# 4th level education - good idea?



## Firefly (11 Mar 2009)

From breaking news...think it's a great idea and more of the same should position us well in the medium term

*New fourth level education proposal to create thousand of jobs*

[broken link removed] Print[broken link removed][broken link removed] Email+[broken link removed] Share+ 
[broken link removed]
11/03/2009 - 15:39:42
The Taoiseach has unveiled a major new initiative between the country's top two universities, aimed at creating thousands of jobs over the next ten years.

Trinity College and UCD are teaming up to create what has been described as a new fourth level academy, similar in concept to the IFSC in Dublin.

Up to 1,000 graduates will be trained every year in specialised areas, in a bid to promote innovation and entrepreneurship.

It is estimated that this will result in the creation of around 300 new enterprises in this country over the next ten years.


----------



## jhegarty (11 Mar 2009)

I don't get it.


Usually people who spend that long in education end up in academic posts or very well paid private and public jobs. 

In my experience they are not the people taking the risk and starting their own businesses.


----------



## tara83 (11 Mar 2009)

jhergarty - I wouldn't say that they is nessecarily true. They may not start up business in trades or retails etc but a lot start up more small knowledge based companies.


----------



## Purple (11 Mar 2009)

tara83 said:


> jhergarty - I wouldn't say that they is nessecarily true. They may not start up business in trades or retails etc but a lot start up more small knowledge based companies.

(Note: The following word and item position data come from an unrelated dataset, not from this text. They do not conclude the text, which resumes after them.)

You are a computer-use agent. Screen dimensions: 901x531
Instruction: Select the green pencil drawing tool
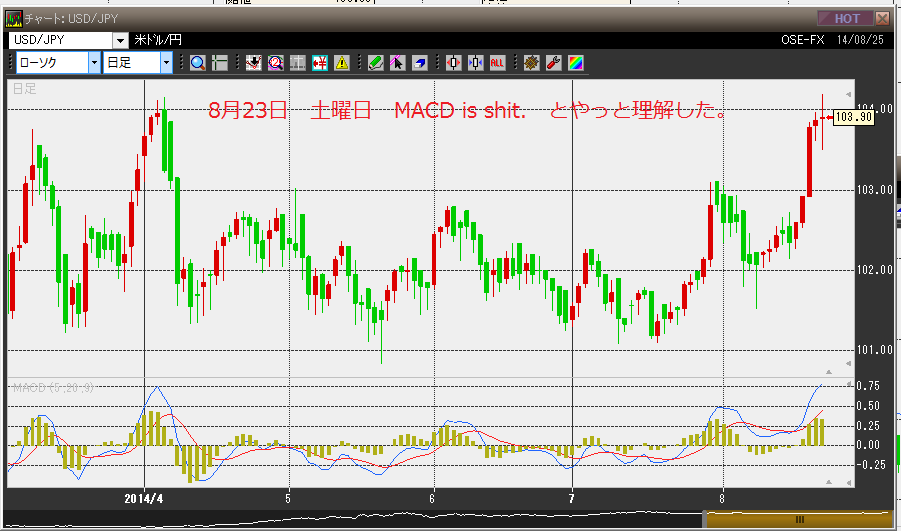click(x=375, y=63)
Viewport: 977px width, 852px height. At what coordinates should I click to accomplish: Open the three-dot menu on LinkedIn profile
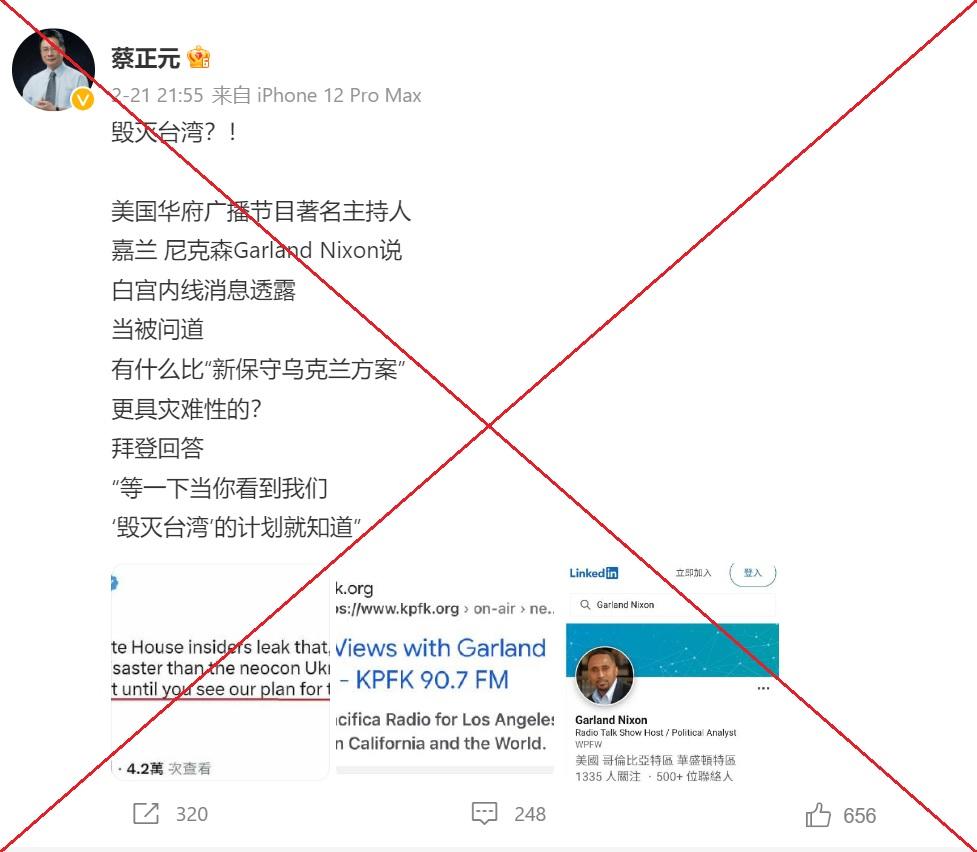[763, 688]
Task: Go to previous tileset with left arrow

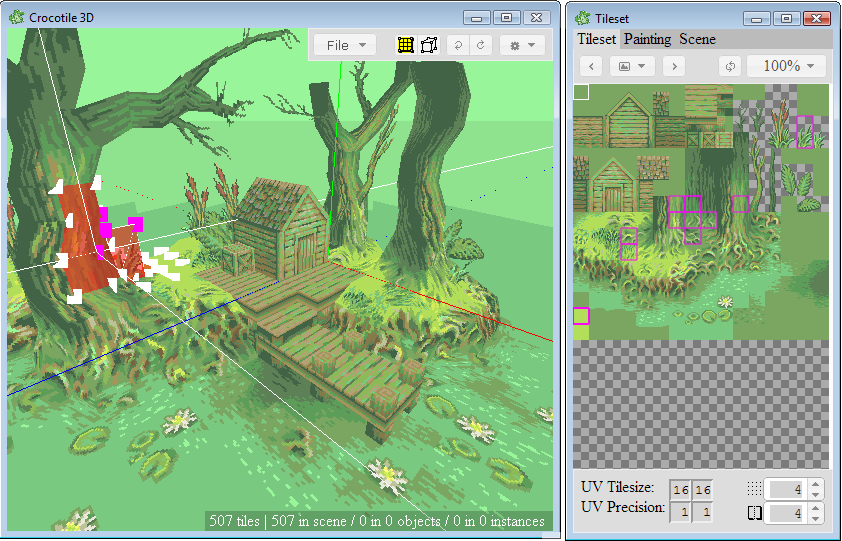Action: coord(591,66)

What's needed are the skilled technical people, experienced business people for them to partner with and local VC money to get things rolling. The idea above is a very good one (though I'd like to know where they got the 300 new enterprises figure from), but it's only part of the picture.


----------



## Flax (11 Mar 2009)

What's needed is a better support system for entrepreneurs.

I have tried to get assistance (either financial or mentoring) from Enterprise Ireland for my IT company, but because I won't be making a few million from international trade within three years, they are not willing to help.


----------



## Purple (11 Mar 2009)

Have you tried your local enterprise board? EI will only help if it's export focused and will generate over €X within the first three years. Given that much of their funding comes from the EU and involves loads of paperwork I can understand that.


----------



## sunrock (12 Mar 2009)

We had a big emphasis in 3rd level education in the 80s.The idea was that it would attract multinationals here.O.K. so that worked for those who got work with the multinationals.
The problem now is we have to realise that education is a commodity and many countries have an available educated workforce that is cheaper or alot cheaper than irelands along other lower costs.
I don`t think there is much point in educating people until they are 30, unless there is a guaranteed job in the private sector for them.
We already have so many unemployed graduates.


----------



## Timbo (13 Mar 2009)

The fallacy so loved by politicians.

That they can manufacture employment.


----------



## Flax (13 Mar 2009)

Purple said:


> Have you tried your local enterprise board? EI will only help if it's export focused and will generate over €X within the first three years. Given that much of their funding comes from the EU and involves loads of paperwork I can understand that.


 
Yeah I tried my local enterprise board. They had lots of money for me if I want to open a creche  but not for a tech company.


----------



## mainasia (30 Mar 2009)

Purple said:


> What's needed are the skilled technical people, experienced business people for them to partner with and local VC money to get things rolling. The idea above is a very good one (though I'd like to know where they got the 300 new enterprises figure from), but it's only part of the picture.


 
What's needed is hard work and willingness to take risks and business experience and sales channels. There is no point 'inventing' for the ideas of business something if you have no idea of will it work or is there a demand for it in the real world...that comes from people who are the coal face of business, this is how to create a virtuous circle. Plus, business success is only partially derived from 'invention' or 'knowledge' from research, much of it is about building up quality control, consistent service, good technical team, brand name, good management, cost control, hard work, diversified sales channels, scale, flexibility etc.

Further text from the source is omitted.